- [Work to do] Can you extract, word for word, the passage of the forum thread on lost funds in Afghanistan that begins at the words "## evenflow1969 (Mar" and stops after "on failed policy."?

- [Extracted text]
►

# Billions Lost in Afghanistan Due to Fraud, Waste, and Abuse



## longknife (Mar 31, 2018)

I don't know about you but this doesn't surprise me at all. Corruption and the Middle East are synonymous.

*A new report from the Department of Defense Office of Inspector General (DoD IG) exposes even more fraud, waste and/or corruption in America’s ongoing war in Afghanistan. This latest report reveals that more than $3.1 billion of U.S. taxpayer funds provided to the Afghan Armed Forces from 2014 through 2017 was grossly mismanaged.*

And here's another eye opener:

_CSTC-A also cannot properly track the status of some *95,000 vehicles* that the United States has given the Afghans because officials did not properly inventory the types and quantities of vehicles provided._

_Furthermore, the IG blamed CSTC-A officials for failing to properly train the Afghans to maintain those vehicles, leaving the U.S. military to spend about $21 million to replace engines and transmissions that should have been the Afghans responsibility._

President Trump says we're going to "leave Syria soon" so why doesn't he say the same thing about this quagmire?

More @ Prison Planet.com  » Pentagon Admits Billions In US Funds Disappeared in Afghanistan To “Fraud, Waste And Abuse”


----------



## evenflow1969 (Mar 31, 2018)

longknife said:


> I don't know about you but this doesn't surprise me at all. Corruption and the Middle East are synonymous.
> 
> *A new report from the Department of Defense Office of Inspector General (DoD IG) exposes even more fraud, waste and/or corruption in America’s ongoing war in Afghanistan. This latest report reveals that more than $3.1 billion of U.S. taxpayer funds provided to the Afghan Armed Forces from 2014 through 2017 was grossly mismanaged.*
> 
> ...


We for some reason like to double down on failed policy.


----------



## Manonthestreet (Mar 31, 2018)

Time for Trump to end this.....stupid Obama couldn't even get this done


----------



## TheOldSchool (Mar 31, 2018)

◄

(Records locating words and elements)
►

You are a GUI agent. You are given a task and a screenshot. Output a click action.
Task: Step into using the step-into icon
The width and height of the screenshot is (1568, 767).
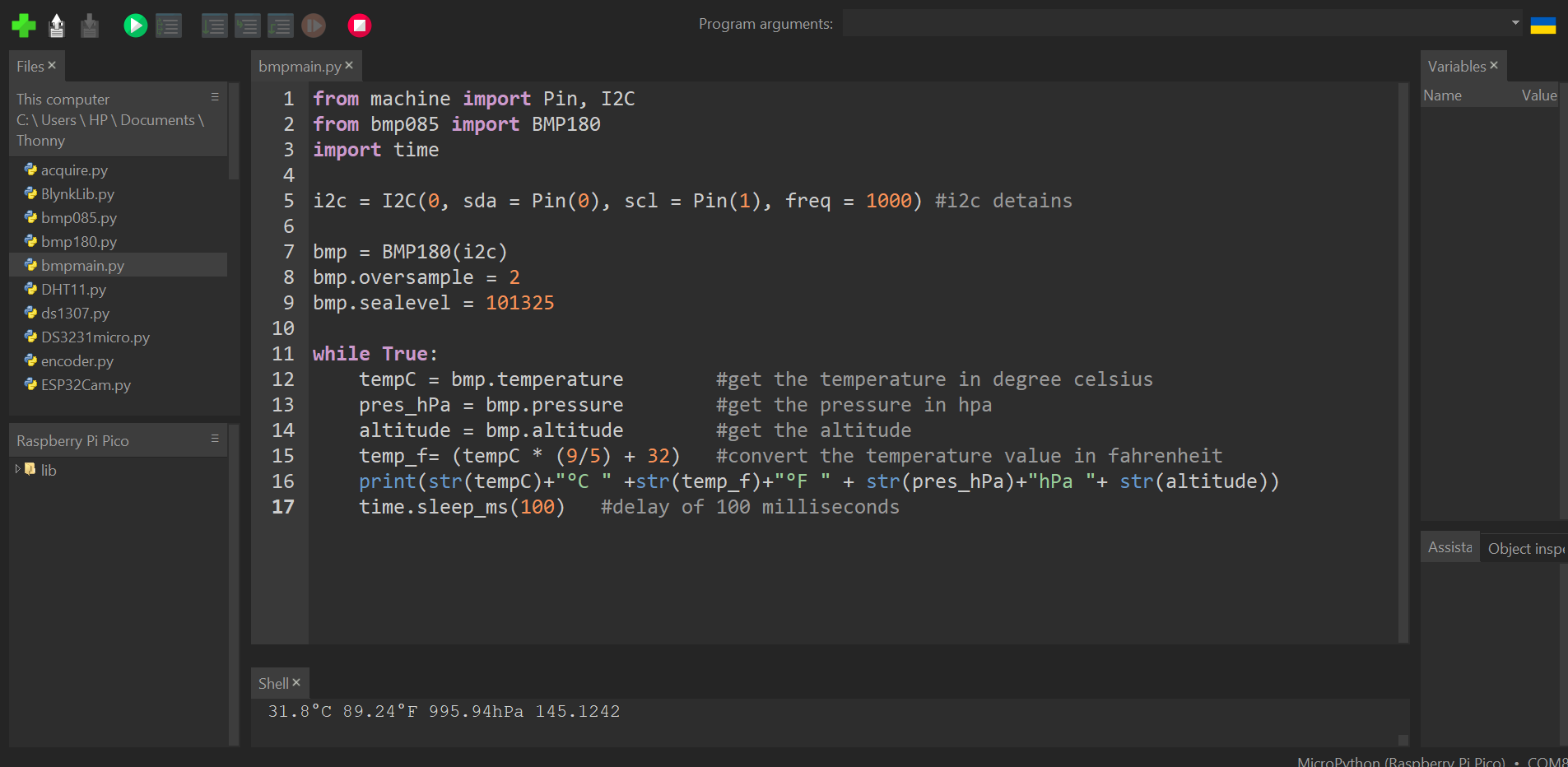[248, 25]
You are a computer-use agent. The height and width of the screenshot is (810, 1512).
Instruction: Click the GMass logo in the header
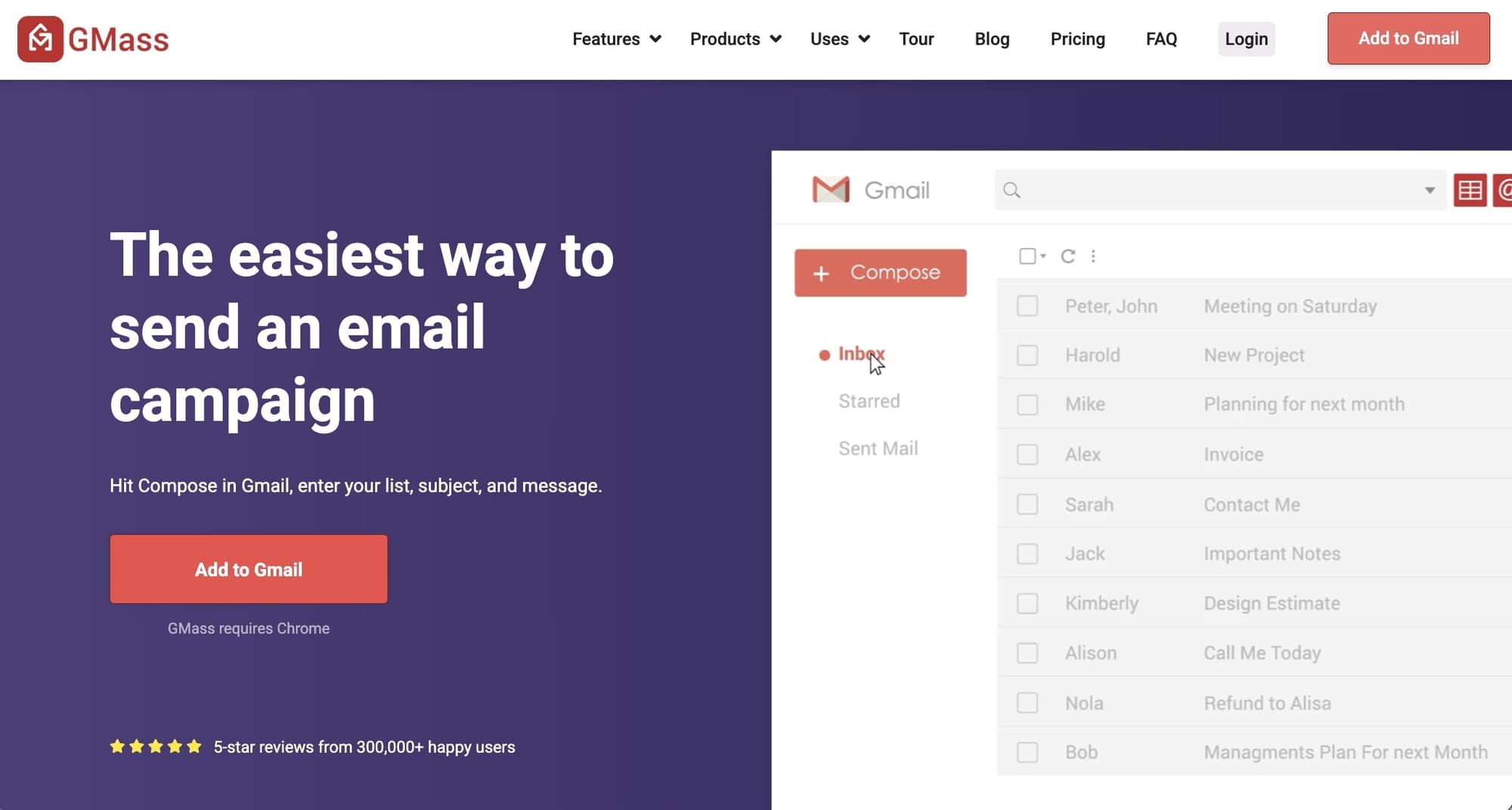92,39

◄

- [Response]
## evenflow1969 (Mar 31, 2018)

longknife said:


> I don't know about you but this doesn't surprise me at all. Corruption and the Middle East are synonymous.
> 
> *A new report from the Department of Defense Office of Inspector General (DoD IG) exposes even more fraud, waste and/or corruption in America’s ongoing war in Afghanistan. This latest report reveals that more than $3.1 billion of U.S. taxpayer funds provided to the Afghan Armed Forces from 2014 through 2017 was grossly mismanaged.*
> 
> ...


We for some reason like to double down on failed policy.